I know I've said it a few times, but I have a university degree in Theatre, and I got into the program based on an acting audition I gave. (I later entered the playwriting program) So I had some acting chops and got into a program that was/is very difficult to get into. I never really had the strong intention to work in theatre. Quite bluntly, I love money too much and I like being comfortable. I knew that having a degree was more important than what the degree was in - for many jobs out there. Why not have fun while I force myself to go back to school? So four years later, after learning so much about theatre and writing, I moved back to Ottawa. Out of the 'broke as hell, but artsy' field I went and it carried me to retail in a goth clothing store, then to a grocery store, then a job in insurance of all things. After years of trying to escape customer service I ended up where I am now, in the gov't. So theatre isn't really in my daily life anymore and I'm totally okay with that. I just lost the passion along the way, I guess.
Then last year, I randomly went to a local community theatre's website and found out they were putting on a production of Rent. RENT. I lived for that show when I was 17. I would listen to the soundtrack ad nauseum. My friends and I at York would sing Take Me or Leave Me on Queen St W for shits and giggles. I did a terrible sing/dance solo to "Out Tonight" when I was 19 during my competitive dance years. (Yes I took dance for 15 years) I sang "Over the Moon" for yet another audition in my early twenties. Like obsessed. I think I even got a perm once so it would look like Daphne Rubin Vegas' when she played Mimi.
So I took a huge chance and decided to 'come out of retirement' briefly and auditioned for the production. I had practiced the entire day and was in the best vocal shape that I could be in, considering I hadn't sung in a long time. I sang the first part of "Take Me or Leave Me". I rocked out the high notes, got this look from the auditioners, and the pianist said "That was REALLY good." My friend was leaning on the door listening from outside and gave a really positive review. Love her.
I left feeling really good about it, hoping against hope. If you're an actor or singer, you know what this is like. That was the most tense and horrendously long wait I've ever had, waiting for the call or email telling me hell yeah or hell no. I was smart about it though. I prepared myself for no. I knew that I gave 100% at the audition and it encouraged me to keep going with music where possible. I imagine I'll get dejected enough to join a church choir and listen to my ipod for the sermon parts.
Well I didn't cry or anything. But when I got the notification that I didn't get it, I'll admit I had a few "How dare they?I thought they liked me. I was born for this show." moments but I got over it once I actually went and saw the show.

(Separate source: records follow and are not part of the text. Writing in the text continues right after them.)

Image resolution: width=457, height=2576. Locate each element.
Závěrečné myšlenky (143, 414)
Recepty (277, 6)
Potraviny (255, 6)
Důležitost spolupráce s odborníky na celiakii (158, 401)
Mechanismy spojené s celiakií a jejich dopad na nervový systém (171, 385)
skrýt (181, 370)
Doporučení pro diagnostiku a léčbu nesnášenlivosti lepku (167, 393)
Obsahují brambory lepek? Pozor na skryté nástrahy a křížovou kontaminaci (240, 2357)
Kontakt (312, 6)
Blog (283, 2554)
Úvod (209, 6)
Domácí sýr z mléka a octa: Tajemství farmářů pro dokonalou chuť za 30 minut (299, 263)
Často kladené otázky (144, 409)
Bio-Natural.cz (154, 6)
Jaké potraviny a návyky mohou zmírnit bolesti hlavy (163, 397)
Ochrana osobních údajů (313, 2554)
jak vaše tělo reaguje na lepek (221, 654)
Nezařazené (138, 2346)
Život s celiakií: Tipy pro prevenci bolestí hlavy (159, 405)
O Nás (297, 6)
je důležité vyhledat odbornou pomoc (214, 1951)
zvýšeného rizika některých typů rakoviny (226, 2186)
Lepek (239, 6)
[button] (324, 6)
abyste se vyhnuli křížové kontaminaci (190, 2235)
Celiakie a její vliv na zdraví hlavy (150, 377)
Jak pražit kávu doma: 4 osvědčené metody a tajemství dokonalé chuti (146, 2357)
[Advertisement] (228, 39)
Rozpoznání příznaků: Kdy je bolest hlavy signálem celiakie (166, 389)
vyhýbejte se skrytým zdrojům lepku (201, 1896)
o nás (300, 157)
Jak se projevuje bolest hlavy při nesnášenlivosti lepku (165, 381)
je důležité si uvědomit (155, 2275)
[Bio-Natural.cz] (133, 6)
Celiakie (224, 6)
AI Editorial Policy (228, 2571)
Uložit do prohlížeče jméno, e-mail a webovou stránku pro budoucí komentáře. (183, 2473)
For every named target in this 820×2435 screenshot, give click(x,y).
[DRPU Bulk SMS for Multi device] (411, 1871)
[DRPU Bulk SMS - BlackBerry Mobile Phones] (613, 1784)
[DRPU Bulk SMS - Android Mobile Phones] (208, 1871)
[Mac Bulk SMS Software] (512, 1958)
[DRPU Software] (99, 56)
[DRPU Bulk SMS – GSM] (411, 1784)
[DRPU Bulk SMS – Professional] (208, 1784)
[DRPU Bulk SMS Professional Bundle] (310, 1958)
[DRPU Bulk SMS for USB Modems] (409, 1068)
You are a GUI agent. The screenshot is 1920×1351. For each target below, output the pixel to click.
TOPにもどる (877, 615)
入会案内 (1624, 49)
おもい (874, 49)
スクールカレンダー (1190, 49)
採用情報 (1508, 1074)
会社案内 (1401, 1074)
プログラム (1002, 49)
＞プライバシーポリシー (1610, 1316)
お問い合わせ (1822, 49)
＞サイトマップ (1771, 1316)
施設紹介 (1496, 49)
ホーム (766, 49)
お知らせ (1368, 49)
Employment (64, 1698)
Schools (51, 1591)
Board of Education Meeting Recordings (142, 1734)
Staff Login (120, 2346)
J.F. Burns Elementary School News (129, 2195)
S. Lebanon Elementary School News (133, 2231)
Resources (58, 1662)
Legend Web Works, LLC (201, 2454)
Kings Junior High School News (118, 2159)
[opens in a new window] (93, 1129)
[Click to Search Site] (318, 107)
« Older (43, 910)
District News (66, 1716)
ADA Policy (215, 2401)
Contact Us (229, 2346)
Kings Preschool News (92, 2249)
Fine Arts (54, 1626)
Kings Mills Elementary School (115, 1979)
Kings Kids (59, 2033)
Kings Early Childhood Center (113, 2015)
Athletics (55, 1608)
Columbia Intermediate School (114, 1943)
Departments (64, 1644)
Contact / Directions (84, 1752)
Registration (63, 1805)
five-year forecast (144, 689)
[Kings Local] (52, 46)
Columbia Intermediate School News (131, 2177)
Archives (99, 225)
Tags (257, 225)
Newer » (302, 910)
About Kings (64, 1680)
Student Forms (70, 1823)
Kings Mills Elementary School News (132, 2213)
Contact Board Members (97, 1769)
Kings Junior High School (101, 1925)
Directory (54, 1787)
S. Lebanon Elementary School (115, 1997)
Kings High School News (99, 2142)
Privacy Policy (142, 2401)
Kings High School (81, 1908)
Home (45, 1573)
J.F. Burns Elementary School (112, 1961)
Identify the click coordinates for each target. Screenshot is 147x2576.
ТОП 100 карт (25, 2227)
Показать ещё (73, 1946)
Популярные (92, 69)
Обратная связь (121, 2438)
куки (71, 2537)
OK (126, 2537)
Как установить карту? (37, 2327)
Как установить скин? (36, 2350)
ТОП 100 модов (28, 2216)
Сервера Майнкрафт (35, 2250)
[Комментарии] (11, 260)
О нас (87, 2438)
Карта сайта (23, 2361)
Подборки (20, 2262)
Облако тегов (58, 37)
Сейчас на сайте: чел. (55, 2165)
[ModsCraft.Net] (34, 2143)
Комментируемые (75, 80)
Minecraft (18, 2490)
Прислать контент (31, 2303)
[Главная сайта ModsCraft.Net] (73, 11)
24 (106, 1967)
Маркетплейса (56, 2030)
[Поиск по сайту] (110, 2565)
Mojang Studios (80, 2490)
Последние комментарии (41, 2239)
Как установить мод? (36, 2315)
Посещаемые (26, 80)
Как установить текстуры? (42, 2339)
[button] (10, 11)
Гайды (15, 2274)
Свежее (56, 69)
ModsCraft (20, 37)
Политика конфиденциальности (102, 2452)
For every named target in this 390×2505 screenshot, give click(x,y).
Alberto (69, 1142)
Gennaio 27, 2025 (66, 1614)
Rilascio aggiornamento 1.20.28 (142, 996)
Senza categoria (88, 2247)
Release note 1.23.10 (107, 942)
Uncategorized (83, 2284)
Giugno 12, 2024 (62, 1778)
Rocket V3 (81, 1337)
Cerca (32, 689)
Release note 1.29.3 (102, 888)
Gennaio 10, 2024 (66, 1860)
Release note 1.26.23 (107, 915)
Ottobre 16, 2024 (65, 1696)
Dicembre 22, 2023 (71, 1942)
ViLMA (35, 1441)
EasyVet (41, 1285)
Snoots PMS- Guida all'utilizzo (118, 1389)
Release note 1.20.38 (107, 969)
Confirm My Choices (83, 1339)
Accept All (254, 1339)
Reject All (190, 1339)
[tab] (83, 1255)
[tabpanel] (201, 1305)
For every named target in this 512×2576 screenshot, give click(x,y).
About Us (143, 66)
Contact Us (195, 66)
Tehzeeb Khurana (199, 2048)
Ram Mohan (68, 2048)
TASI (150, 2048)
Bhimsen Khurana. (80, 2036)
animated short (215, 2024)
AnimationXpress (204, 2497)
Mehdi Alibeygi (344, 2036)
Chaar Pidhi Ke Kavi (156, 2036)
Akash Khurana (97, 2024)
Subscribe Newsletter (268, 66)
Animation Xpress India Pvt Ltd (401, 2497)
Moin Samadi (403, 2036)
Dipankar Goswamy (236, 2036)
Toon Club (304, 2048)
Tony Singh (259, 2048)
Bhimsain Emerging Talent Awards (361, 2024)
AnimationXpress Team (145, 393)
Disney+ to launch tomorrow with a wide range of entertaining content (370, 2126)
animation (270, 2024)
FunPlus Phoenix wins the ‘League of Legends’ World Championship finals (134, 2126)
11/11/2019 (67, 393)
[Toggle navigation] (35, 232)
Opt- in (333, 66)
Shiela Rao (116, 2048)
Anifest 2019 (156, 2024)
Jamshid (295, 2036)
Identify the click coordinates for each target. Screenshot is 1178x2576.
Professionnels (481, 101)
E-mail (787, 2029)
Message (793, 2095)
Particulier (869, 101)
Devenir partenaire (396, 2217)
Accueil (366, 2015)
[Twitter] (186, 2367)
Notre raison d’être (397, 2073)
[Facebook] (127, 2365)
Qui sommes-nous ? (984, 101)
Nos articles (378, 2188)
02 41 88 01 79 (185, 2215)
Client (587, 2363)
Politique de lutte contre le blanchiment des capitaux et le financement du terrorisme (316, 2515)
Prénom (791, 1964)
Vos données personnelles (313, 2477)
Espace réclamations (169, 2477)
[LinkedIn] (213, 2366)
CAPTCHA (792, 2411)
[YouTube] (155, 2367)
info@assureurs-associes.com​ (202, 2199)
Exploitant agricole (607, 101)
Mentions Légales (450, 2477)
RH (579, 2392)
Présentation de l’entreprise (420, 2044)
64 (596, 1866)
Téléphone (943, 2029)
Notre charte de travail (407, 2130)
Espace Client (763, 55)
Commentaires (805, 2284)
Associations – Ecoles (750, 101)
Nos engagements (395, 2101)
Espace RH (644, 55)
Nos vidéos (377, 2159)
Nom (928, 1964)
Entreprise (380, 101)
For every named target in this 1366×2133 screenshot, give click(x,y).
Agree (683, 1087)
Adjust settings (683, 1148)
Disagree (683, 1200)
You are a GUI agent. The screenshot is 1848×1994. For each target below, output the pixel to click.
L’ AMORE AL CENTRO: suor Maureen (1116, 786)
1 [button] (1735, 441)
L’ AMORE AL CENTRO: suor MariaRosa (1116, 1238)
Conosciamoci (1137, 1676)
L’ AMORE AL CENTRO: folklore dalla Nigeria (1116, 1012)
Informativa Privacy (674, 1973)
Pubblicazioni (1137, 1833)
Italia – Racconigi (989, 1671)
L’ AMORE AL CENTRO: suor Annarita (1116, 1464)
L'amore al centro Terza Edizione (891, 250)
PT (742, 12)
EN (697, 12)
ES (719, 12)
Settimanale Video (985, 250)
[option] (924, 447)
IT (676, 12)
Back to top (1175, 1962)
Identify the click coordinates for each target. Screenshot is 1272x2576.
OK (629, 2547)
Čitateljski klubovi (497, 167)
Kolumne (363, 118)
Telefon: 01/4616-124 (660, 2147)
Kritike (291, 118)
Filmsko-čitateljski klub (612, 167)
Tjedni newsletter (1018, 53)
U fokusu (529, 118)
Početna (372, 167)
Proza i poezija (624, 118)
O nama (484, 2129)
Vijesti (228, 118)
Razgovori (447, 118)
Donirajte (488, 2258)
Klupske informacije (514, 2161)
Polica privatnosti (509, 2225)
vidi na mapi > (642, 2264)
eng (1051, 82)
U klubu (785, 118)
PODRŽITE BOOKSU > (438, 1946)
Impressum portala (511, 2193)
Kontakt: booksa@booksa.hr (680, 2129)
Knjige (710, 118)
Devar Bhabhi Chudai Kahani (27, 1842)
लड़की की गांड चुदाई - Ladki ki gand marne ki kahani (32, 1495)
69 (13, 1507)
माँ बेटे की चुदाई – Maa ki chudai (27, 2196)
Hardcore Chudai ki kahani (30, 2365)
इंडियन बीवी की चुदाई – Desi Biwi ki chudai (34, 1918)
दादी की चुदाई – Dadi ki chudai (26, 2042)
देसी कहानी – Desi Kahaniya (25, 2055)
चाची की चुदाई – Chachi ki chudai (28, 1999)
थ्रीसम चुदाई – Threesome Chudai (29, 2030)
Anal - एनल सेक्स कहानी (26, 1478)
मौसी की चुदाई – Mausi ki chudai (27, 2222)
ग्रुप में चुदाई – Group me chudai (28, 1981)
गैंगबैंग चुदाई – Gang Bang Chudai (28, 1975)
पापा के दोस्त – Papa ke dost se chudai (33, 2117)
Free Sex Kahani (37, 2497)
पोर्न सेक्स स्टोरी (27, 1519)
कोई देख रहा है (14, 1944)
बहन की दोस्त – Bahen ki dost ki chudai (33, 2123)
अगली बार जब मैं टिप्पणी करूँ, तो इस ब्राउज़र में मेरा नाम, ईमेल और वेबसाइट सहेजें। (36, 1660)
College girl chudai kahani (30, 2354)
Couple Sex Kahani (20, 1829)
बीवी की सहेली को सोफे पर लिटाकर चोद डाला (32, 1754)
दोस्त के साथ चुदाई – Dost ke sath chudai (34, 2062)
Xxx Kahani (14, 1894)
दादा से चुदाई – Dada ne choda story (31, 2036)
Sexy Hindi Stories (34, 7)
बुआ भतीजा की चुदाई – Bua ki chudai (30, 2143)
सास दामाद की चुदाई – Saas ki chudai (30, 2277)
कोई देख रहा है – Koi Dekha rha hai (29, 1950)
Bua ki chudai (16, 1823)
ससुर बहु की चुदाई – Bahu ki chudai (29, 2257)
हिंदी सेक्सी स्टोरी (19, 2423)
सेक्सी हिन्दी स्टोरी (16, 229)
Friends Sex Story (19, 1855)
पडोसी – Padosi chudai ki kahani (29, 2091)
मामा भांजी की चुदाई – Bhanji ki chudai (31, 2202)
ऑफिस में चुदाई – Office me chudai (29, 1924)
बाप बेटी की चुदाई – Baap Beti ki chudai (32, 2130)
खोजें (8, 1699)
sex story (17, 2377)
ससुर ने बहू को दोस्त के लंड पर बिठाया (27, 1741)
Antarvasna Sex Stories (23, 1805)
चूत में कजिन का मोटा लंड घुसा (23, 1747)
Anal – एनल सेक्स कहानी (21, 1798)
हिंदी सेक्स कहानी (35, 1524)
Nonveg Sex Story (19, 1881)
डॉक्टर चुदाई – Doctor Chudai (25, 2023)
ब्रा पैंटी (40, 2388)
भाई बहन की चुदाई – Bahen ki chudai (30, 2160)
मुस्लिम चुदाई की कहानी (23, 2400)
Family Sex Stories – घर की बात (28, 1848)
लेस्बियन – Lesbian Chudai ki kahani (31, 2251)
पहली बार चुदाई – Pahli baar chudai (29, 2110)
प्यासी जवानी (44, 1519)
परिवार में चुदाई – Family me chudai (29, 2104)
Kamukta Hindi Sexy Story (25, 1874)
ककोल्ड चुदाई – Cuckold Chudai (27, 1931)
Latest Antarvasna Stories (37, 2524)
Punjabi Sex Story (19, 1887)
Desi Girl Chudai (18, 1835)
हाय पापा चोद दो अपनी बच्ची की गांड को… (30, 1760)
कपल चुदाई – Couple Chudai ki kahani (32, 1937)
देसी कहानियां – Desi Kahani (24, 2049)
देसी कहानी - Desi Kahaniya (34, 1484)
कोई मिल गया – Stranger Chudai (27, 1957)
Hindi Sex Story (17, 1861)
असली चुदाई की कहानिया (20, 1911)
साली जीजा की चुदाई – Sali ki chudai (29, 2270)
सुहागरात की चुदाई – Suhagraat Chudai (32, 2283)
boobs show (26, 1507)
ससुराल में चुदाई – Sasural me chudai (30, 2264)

Again, this face. They did a very good job for a community theatre production. The girl who got the part I was after was very impressive. There were a few things that bugged me here and there, but I'm very set in my ways in how some shows should be presented. But a good show and it looks like they had a blast.
Ok so that's out with. Maybe I can get back to writing in this damn thing, now that the grudge has lifted and Spring is here. Be back soon.